第20話 そう、思っていたのに……

 いろんな人から虐げられました。


 親戚たちからは陰口を叩かれ続け。小、中のクラスメイトたちからはひどいいじめを受け。


 好きな人がいなくなりました。


 小さい頃、僕を気遣ってくれたおじさんが病気で亡くなり。僕の高校進学後すぐ、両親が事故で亡くなり。


 僕は、不幸のどん底にいたのです。とても暗くて、苦しくて、いるだけで吐き気を催すような、そんな場所に。


 両親が亡くなった時、僕は思いました。ああ、もう楽になりたいと。


 僕がこれから生きていくためのお金だけはありました。両親の生命保険や遺産のおかげです。せっかく両親が残してくれたものなのだから、それらを使い切ってしまってから死のうとも思いました。ですが、もう僕には、それをするだけの気力も体力もありませんでした。

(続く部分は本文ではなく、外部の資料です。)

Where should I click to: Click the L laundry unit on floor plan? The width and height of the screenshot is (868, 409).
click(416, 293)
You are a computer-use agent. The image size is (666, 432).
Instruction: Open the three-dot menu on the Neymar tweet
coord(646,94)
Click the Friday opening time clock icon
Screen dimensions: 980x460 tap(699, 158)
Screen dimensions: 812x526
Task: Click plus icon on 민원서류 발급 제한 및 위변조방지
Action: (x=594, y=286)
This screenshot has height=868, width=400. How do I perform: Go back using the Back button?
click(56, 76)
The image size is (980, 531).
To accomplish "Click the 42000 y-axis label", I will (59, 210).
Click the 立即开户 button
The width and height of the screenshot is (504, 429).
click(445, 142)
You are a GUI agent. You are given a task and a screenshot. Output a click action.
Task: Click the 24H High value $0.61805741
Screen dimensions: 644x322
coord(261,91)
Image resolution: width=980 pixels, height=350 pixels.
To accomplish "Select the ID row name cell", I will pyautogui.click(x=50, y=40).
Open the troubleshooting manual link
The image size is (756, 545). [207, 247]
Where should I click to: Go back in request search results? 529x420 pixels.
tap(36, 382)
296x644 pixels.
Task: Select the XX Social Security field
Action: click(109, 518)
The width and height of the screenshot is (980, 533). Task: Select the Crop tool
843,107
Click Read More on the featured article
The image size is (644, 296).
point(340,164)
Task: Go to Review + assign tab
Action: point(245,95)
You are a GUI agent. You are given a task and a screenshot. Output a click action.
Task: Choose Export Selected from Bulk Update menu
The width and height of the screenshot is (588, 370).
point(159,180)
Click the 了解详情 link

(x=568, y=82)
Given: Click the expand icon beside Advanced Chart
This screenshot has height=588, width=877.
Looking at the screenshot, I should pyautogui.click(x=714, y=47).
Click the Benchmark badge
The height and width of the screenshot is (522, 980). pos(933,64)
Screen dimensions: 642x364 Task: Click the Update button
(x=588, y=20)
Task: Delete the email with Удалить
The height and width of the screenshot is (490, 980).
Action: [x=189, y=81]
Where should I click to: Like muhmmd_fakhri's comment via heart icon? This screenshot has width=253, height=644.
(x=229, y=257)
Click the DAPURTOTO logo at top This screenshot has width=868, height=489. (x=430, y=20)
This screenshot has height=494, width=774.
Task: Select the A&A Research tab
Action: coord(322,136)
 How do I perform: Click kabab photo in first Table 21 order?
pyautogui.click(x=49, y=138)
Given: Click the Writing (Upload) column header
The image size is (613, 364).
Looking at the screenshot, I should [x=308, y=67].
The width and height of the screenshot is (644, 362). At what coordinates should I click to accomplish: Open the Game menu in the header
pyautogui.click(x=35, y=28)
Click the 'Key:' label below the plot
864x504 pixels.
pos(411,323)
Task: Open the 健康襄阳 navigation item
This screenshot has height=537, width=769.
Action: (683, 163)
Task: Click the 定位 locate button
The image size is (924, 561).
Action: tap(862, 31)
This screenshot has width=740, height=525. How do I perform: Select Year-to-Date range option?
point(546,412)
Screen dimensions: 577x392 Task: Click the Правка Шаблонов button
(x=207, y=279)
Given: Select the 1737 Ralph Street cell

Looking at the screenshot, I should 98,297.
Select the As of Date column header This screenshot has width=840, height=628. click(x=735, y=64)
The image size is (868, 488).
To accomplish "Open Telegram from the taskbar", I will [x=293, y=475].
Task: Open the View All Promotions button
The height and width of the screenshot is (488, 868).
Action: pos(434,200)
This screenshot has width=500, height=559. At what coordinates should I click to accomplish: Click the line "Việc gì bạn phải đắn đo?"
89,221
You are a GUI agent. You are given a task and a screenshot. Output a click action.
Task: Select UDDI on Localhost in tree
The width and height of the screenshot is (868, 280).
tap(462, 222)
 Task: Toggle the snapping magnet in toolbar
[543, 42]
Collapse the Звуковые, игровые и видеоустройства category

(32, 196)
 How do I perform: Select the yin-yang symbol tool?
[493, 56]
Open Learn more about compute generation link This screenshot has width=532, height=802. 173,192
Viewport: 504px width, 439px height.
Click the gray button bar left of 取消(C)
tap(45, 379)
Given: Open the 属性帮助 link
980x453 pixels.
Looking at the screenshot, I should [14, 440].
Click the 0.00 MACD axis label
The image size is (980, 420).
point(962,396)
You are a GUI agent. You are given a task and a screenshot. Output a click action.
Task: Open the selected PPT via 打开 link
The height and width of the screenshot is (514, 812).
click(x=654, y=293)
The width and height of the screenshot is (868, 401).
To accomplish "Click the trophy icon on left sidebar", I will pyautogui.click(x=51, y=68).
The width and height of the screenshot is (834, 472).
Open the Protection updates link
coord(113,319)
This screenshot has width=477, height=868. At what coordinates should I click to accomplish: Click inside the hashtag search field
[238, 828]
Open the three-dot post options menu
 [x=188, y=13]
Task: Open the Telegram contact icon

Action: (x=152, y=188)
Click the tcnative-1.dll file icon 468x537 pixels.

 すぐ自殺しよう。そして楽になろう。そう、思っていたのに……。


 死神さんは言いました。僕の大切な人になると。僕を虐げないと。僕の前からいなくならないと。僕に幸せを届けると。


 どうして会ったばかりの死神さんがそんなことを言ったのか分かりません。僕に将棋で勝ち逃げをさせないためらしいですが、そこまでする必要は果たしてあったのでしょうか。分かりません。本当に、分かりません。


 でも、これだけは分かります。


 僕の心が、とてつもなく温かい何かで満たされたということが。


 僕の目から出た涙が、死神さんのローブをぐちゃぐちゃに濡らしていきます。ですが、死神さんは、特に気にする様子もなく、ずっと僕を抱きしめたまま頭を撫で続けていました。


 一体どれほどの時間が経ったのでしょうか。死神さんの温かさと花のような甘い香りに包まれたまま、僕の体は自然と眠りに落ちていきました。